The readings are reliable, I would suggest improvements only at some minor points. In folio 9v.1 and folio 12r.1 the published images allow reading ὁμοί(ως) instead of ὁμο(ίως). In folio 14v.15 the abbreviation Κολ(λού)θου is not in accordance with the scribal habits of this period, although we expect this name (cf. 10v.7). I would prefer to read Κολθου as a short form of Κόλλουθος, perhaps as a genitive of the well attested Κολθε.
As for the interpretation of the codex as a whole, some obscure points remain. It certainly contains records of tax payments as the editors suggest, but this leaves some strange entries unexplained. We encounter payments ‘for price of wine’ (folio 24r.2), ‘for price of cheese’ (folio 24r.31), ‘for price of loaves’ (Unplaced fragment, line 2), and references to ‘loaves of bread’ (27v.23-24) occur as well. Are we dealing with an account book that includes different kind of lists of income?
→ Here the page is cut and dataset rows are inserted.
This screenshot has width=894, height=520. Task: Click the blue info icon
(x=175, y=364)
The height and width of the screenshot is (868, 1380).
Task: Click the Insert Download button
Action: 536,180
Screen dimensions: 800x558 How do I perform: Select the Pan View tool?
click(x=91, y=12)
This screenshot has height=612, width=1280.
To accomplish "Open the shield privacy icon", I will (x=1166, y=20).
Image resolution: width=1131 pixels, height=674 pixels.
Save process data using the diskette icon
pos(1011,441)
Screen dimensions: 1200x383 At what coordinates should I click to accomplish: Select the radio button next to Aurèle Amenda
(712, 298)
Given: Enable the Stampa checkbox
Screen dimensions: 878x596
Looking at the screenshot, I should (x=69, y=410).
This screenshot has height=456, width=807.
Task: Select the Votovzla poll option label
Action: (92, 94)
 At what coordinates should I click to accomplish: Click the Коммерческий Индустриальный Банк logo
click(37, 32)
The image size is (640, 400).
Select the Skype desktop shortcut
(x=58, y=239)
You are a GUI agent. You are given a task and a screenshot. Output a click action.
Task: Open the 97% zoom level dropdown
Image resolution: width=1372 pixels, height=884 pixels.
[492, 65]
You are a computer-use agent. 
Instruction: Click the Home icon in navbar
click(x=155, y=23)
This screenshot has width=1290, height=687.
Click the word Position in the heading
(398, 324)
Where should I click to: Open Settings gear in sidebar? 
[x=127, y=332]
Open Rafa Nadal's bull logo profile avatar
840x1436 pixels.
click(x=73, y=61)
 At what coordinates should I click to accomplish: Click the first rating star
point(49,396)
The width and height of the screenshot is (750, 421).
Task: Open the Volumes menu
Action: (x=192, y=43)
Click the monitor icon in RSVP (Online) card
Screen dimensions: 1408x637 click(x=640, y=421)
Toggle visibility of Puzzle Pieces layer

One important question is not addressed in the edition, namely how we should understand the relationship of the village community, the koinon, and the tax collector. Village communities were collectively liable for the payment of their taxes in the Byzantine period. The village headmen had to deliver taxes to middlemen, boethoi, who forwarded the payments to the higher echelons of administration. The koinon of the village is several times mentioned in the codex and there is also a reference (folio 21r.6) to the ‘expenses of the assistant ( boethos)’. Usually, these expenses had to be covered by the village community itself. In a similar Byzantine tax register (P.Lond.Copt. 1076), which also seems to stem from a boethos (folio 1b), the heading of folio 3a suggests that the actual division ( merismos) of the taxes among the villagers was performed by the village scribe ( gnoster). This suggests that the register was drawn up with close cooperation between the boethos and the village officials ( protocometai, comarchai and the village scribe) who represented the koinon. It seems to be more likely therefore that P.Lond.Herm. was written in Temseu Skordon itself and not in the city of Hermopolis as the editors suggest. It might have principally contained a register of the land tax payments from Temseu Skordon and Topos Demeou. The references to payments for wine and loaves of bread could be explained as notes of other business that the boethos had with the villagers. The codex might have been the semi-private notebook of the boethos.
It has to be stressed that this book adds an important text to the study of the late antique countryside. It can only be hoped that its sister piece P.Lond.Copt. 1076, another similarly interesting and important late antique documentary codex in the British Library, will be published in a similar fashion.
Notes
1. The author of this review was involved as a member of the editorial board of the Duke Databank of Documentary Papyri in the process of checking the entry of P.Lond.Herm.
2. Cf. A. Benaissa, „An Usurious Monk from the Apa Apollo Monastery at Bawit“, CdÉ 85 (2010) 374–381, 380.